**Your instructions:** Find every line below that contains the word "This" and copy each one.

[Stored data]

--- Begin ---

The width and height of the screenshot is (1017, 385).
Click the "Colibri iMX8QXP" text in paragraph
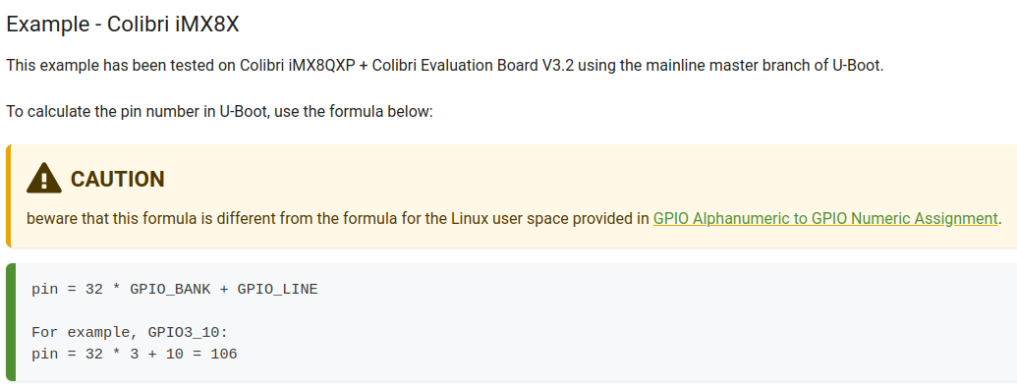click(x=299, y=66)
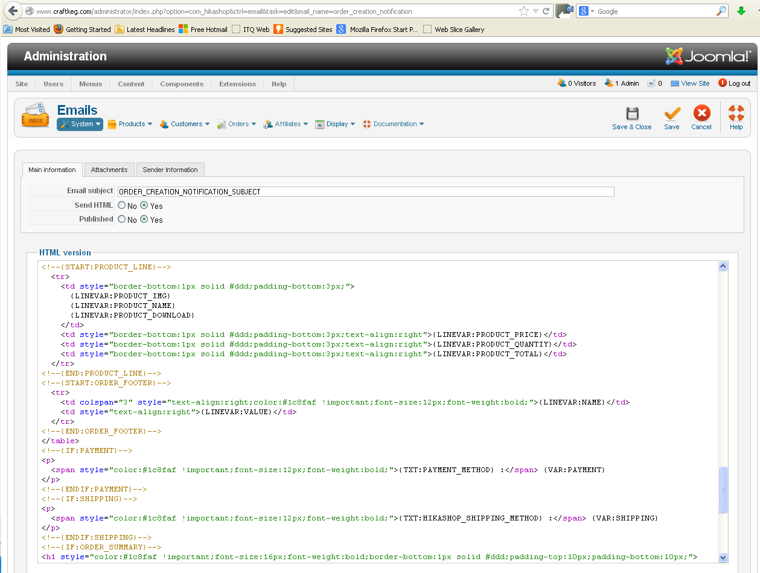Viewport: 760px width, 573px height.
Task: Select Yes for Send HTML
Action: [144, 205]
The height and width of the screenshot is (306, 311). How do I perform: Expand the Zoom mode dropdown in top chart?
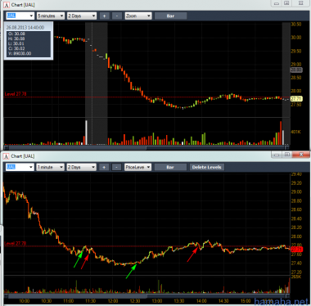pos(138,16)
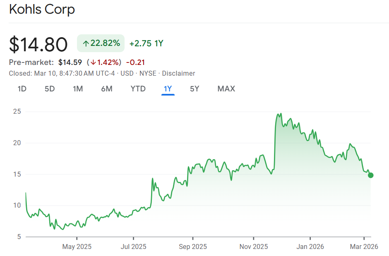Click the red down arrow near pre-market change
This screenshot has width=389, height=256.
pos(93,62)
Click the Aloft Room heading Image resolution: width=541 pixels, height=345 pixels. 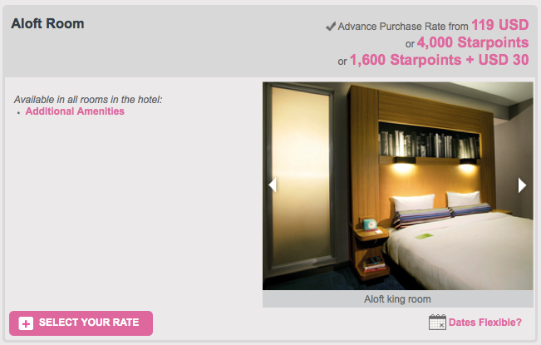47,24
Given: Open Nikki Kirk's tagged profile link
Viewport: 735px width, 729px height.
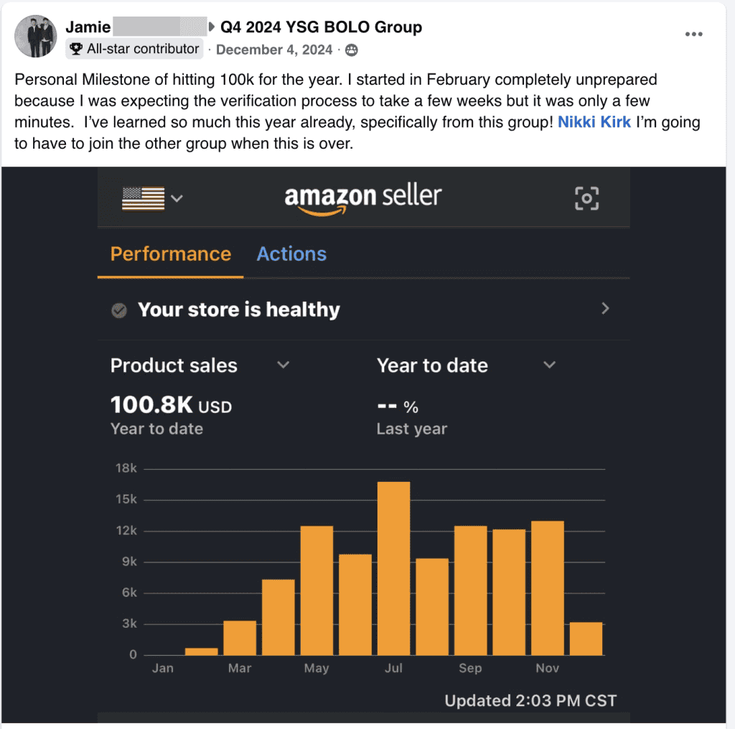Looking at the screenshot, I should pos(594,122).
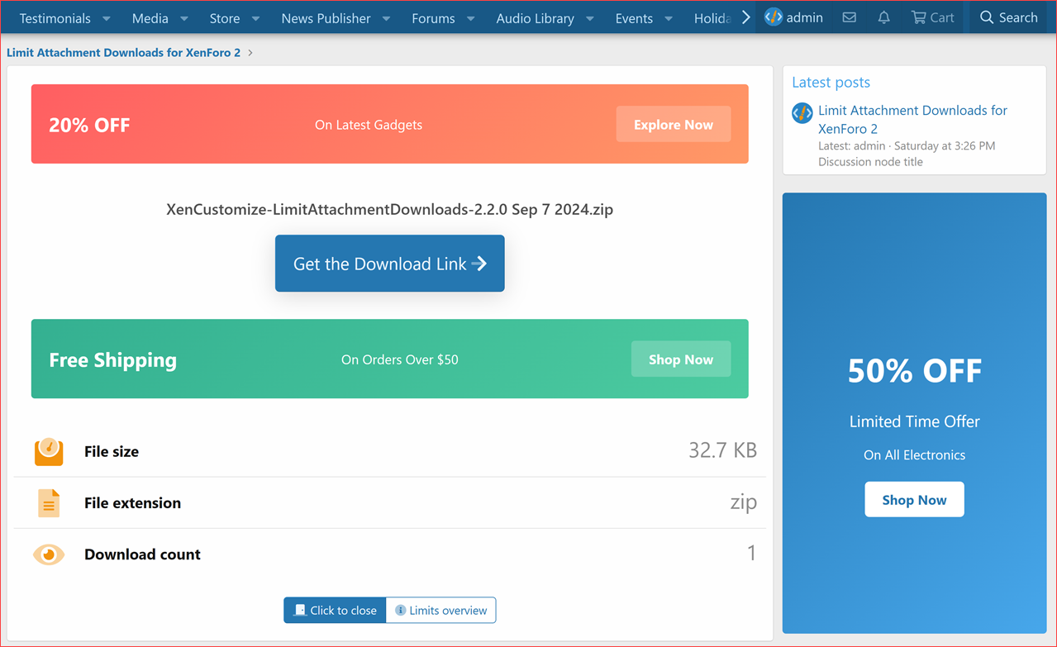Click the admin avatar in navigation bar
Screen dimensions: 1057x647
(774, 17)
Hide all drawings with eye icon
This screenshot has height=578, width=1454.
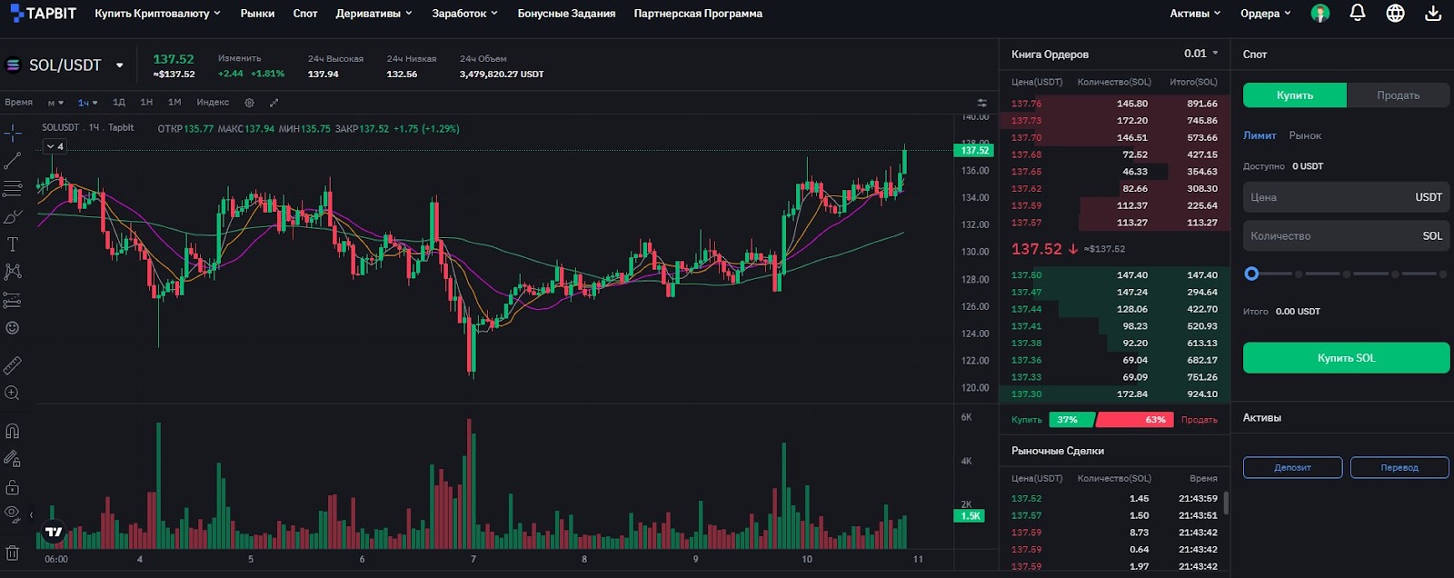pyautogui.click(x=13, y=513)
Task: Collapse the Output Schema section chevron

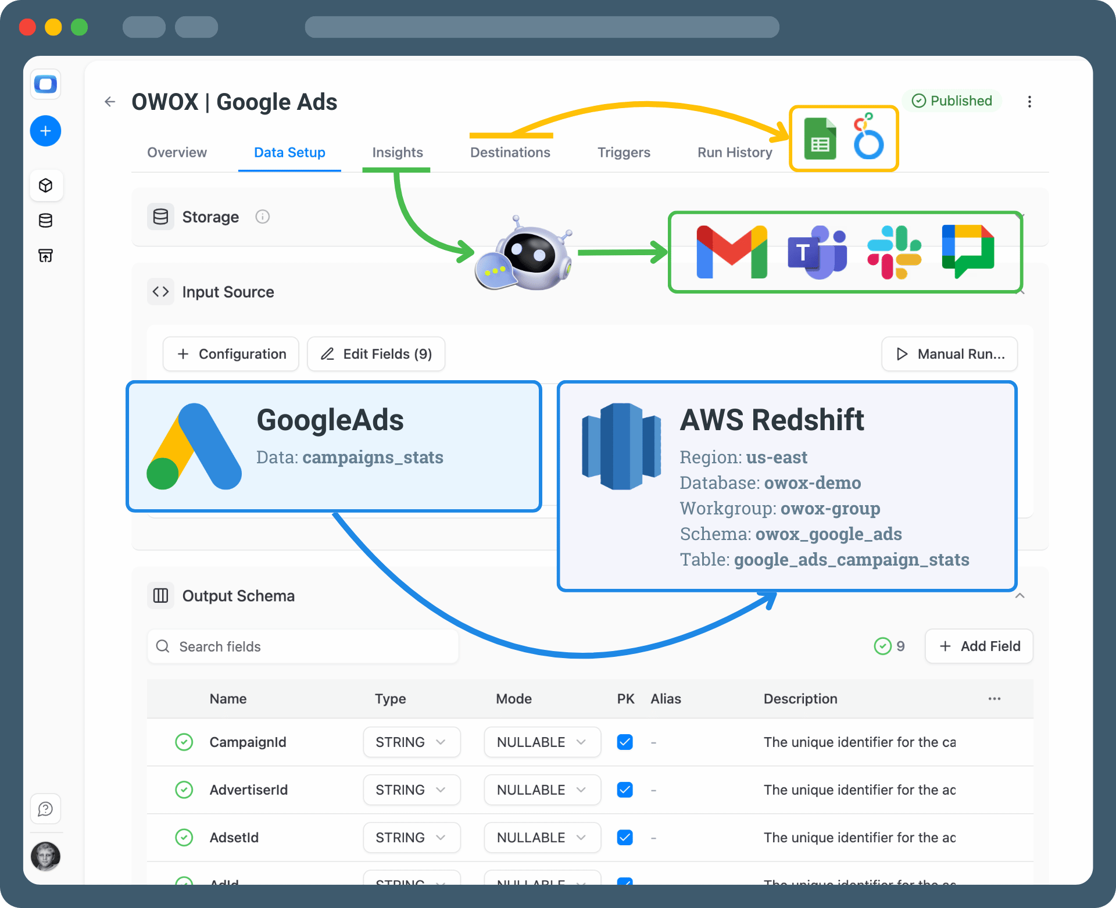Action: point(1020,596)
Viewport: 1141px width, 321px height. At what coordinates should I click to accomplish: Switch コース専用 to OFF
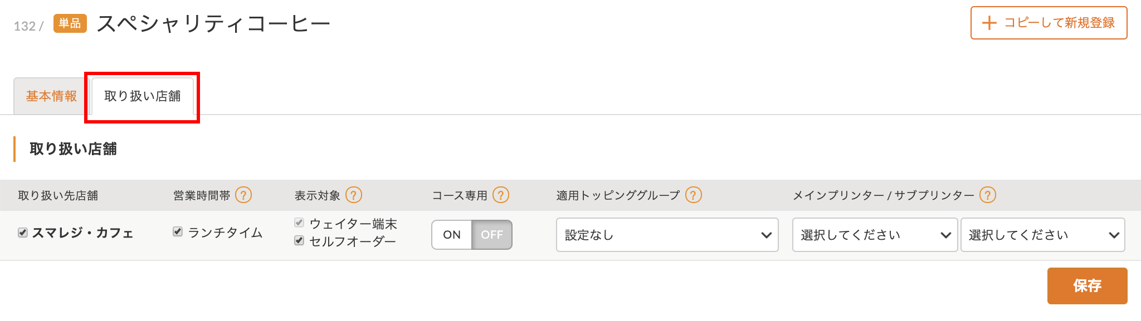pos(492,235)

--- End ---

**Response:**
This screenshot has width=389, height=256.
This screenshot has height=578, width=1454.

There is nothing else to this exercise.